Two data sets of countermovement jump peak power (PP) represented in watts (W)

PP1 | PP2 |
---|---|

2917.97 | 4376.95 |

3000.35 | 4500.52 |

3397.00 | 5095.50 |

3349.39 | 5024.09 |

3755.57 | 5633.36 |

3530.48 | 5295.72 |

3227.84 | 4916.76 |

4077.68 | 6116.52 |

3206.73 | 4810.10 |

3774.15 | 5661.23 |

### Heteroscedasticity and Measurement Error

It is important to remember that all measurement will contain some error. Even the most valid methods will have some amount of error. Theoretically we can consider the observed value as the sum of the true value and the error value (observed value = true value + error value). The true value is what one should strive to measure, but is not actually possible to attain [41, 58]. There are many sources of potential error and some such as methodology and instrumentation based error have been mentioned already. One area of potential error that is often neglected is the magnitude of the measure itself. If athletes who produce extreme values (very high or very low) have a greater chance to vary or produce error, the data are described as heteroscedastic. It is generally desired that measures be homoscedastic, meaning everyone has the same chance for measure variance regardless of measure magnitude [2, 27, 65]. Many statistical tests have the assumption of homoscedasticity. Along with SEM mentioned above, linear and nonlinear models also assume homoscedasticity [57]. Heteroscedasticity influences data by increasing the rate of type I errors rendering the results of statistical significance tests invalid [64].

Heteroscedasticity can be particularly troubling when dealing with sports performance data where extreme values may be seen on a regular basis. If data are heteroscedastic, practitioners should not be very confident in the reliability or validity of their data or their predictive models. As such, evaluation of heteroscedasticity needs to be completed [2, 27, 64, 65]. This can be evaluated in terms of reliability or validity. Either way, the difference (between trials for reliability or between the measured value and the value of the criterion measure for validity) is compared to the means. If the variance is uniform regardless of the means, it is considered homoscedastic. If there is a trend where more variance occurs at either end, it is considered heteroscedastic [2].

*x*axis and the between trial differences on the

*y*axis. It appears there is a relationship between residual size, or variance, and the measure magnitude. This would indicate the presence of heteroscedasticity. The visual inspection should be aided by statistical inspection whenever possible. Statistically, this can be evaluated by the Levene’s test or the Breusch–Pagan test [8, 37]. Both of these test the null-hypothesis that the data are homoscedastic, thus a

*P*value of less than 0.05 is necessary to indicate heteroscedasticity. These tests are routinely included in statistical software and programming languages. A less formal way to statistically test for the presence of heteroscedasticity is to run a correlation between the residuals and the means and to interpret the

*r*value. Heteroscedasticity is indicated if a relationship is present. If not, the data are likely homoscedastic [35].

While the assumption of homoscedasticity is not often evaluated in research, it is likely that much of sport performance data violates that assumption [2]. This seems particularly true in accelerometers and inertial measurement units where several studies have presented heteroscedastic data [3, 13, 42, 45]. Given the increase in usage of wireless sensors, some attention and concern should be given to this area and practitioners should evaluate their own data for the presence of heteroscedasticity.

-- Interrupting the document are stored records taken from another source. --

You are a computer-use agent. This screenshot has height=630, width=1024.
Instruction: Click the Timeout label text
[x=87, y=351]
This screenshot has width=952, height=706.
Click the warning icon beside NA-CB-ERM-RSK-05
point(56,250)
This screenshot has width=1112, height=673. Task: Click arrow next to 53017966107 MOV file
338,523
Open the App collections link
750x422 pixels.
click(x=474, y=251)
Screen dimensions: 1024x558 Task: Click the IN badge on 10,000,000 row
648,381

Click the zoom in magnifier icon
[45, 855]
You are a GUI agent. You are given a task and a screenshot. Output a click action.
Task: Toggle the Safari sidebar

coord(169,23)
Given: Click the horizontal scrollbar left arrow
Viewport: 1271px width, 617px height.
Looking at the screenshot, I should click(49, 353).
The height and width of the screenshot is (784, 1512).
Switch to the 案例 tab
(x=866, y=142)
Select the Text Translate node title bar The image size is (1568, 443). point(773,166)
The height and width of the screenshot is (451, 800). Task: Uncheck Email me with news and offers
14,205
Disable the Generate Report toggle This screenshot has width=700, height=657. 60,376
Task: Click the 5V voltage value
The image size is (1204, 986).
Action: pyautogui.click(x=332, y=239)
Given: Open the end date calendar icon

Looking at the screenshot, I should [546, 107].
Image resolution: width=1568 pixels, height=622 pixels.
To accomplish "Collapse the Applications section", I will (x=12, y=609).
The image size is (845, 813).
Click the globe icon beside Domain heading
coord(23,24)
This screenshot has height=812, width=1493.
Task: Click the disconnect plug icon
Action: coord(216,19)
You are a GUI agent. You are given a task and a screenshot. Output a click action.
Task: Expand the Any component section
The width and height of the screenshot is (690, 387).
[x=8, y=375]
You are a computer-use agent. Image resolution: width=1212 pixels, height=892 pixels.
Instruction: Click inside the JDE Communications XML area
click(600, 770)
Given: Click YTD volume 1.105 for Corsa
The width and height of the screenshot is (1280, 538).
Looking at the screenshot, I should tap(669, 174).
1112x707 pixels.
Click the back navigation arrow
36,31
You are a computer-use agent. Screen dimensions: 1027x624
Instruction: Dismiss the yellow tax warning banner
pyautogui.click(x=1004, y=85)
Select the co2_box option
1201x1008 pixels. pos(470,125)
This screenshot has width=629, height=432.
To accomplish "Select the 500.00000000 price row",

## Data Return and Visualization

Much of the data collected, the indicators of performance, and the opportunity to adjust a training program based on it is time sensitive [7, 50]. As a result, it is imperative that data collected be utilized and returned to decision makers rapidly. As such, practitioners will be aided by software that can analyze and represent data quickly. There are many software programs that perform data analysis and produce data visualizations and dashboards (single-screen presentation of the most meaningful information) and do so quickly [16], but not all organizations and institutions will be able to afford such programs. As a result, Microsoft Excel may be the solution of choice for many, but it is limited in its ability to complete complex data analysis and creating numerous data visualizations for each athlete and team results in time-consuming redundant behaviors. Free, open-source programming languages such as R and Python may be a solution for this, but users must learn the syntax of the languages and additional packages (R Core Team, [46]; vanRossum, [63]. R and Python do offer more freedom in analysis and data visualization over other programs, but the initial coding may be time consuming. The ability to loop over, or iterate over a sequence of data instead of repeatedly completing similar tasks for every athlete or test, greatly reduces the time required to complete this [66]. This will save time over many of the “out of the box” software programs in the long run, but considerable time must be invested early on.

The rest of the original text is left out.